Reproduce the text of the records below exactly as it appears, leaving out the pictures.
........
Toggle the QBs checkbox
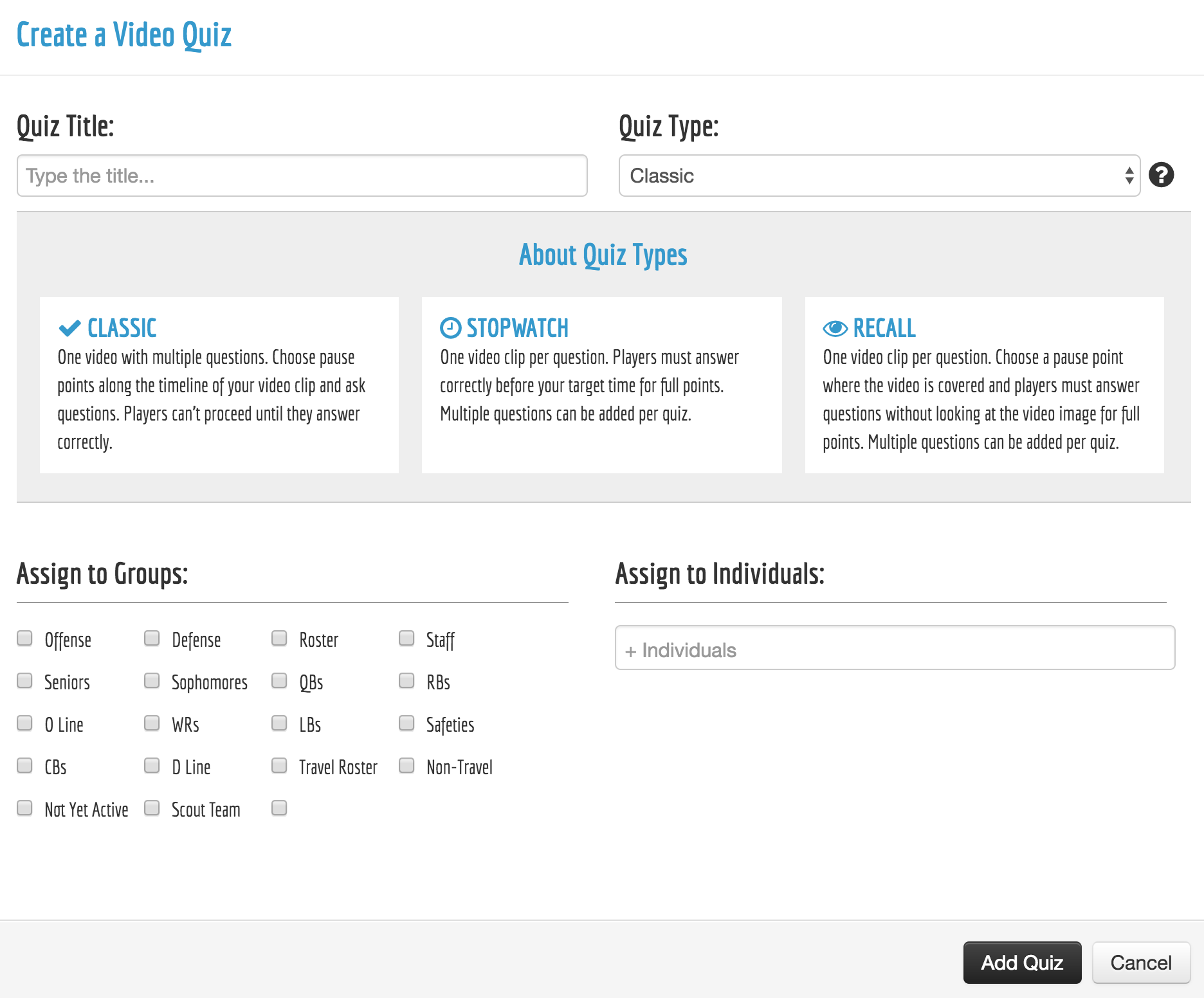 coord(279,680)
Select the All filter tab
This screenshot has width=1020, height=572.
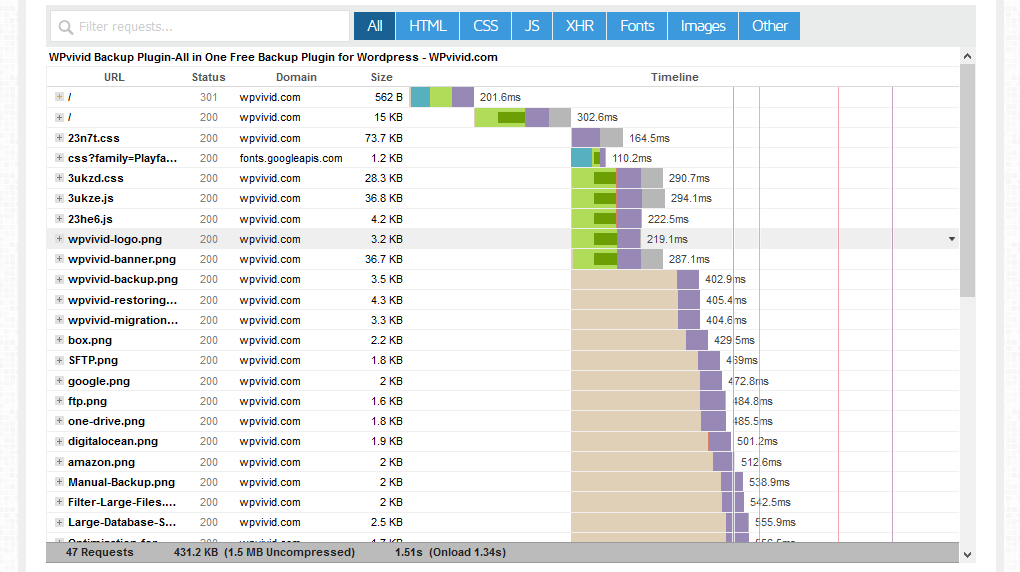tap(374, 26)
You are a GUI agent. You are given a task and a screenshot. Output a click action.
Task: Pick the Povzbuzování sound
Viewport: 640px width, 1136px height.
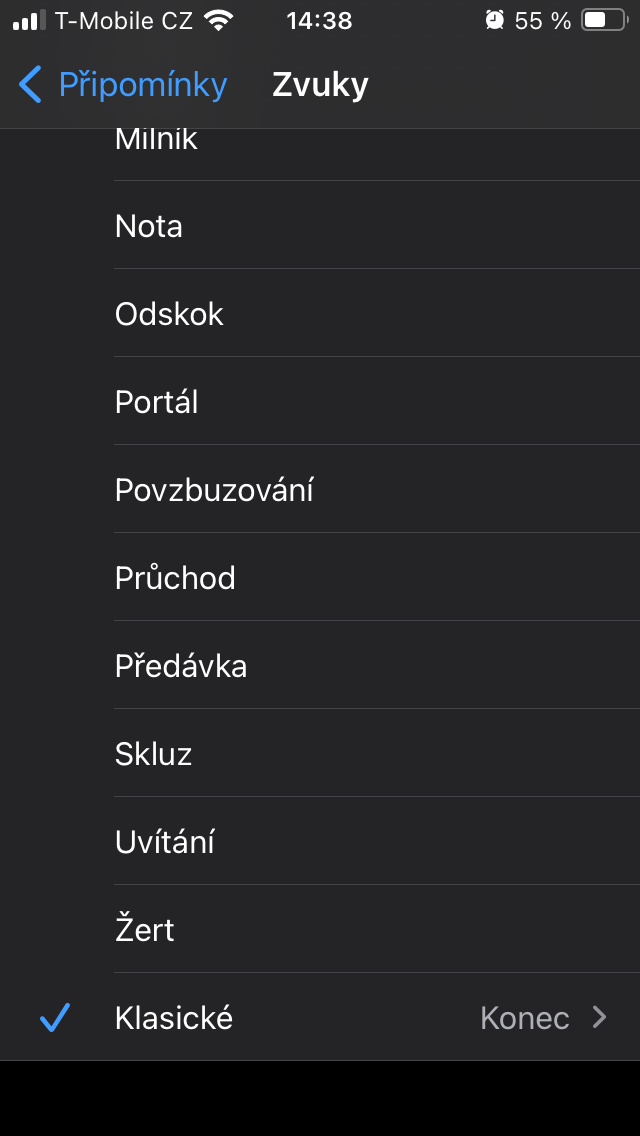tap(214, 490)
........
» **Reply to the exercise**
Toggle the QBs checkbox
 coord(279,680)
Select the All filter tab
This screenshot has width=1020, height=572.
tap(374, 26)
You are a GUI agent. You are given a task and a screenshot. Output a click action.
Task: Pick the Povzbuzování sound
Viewport: 640px width, 1136px height.
tap(214, 490)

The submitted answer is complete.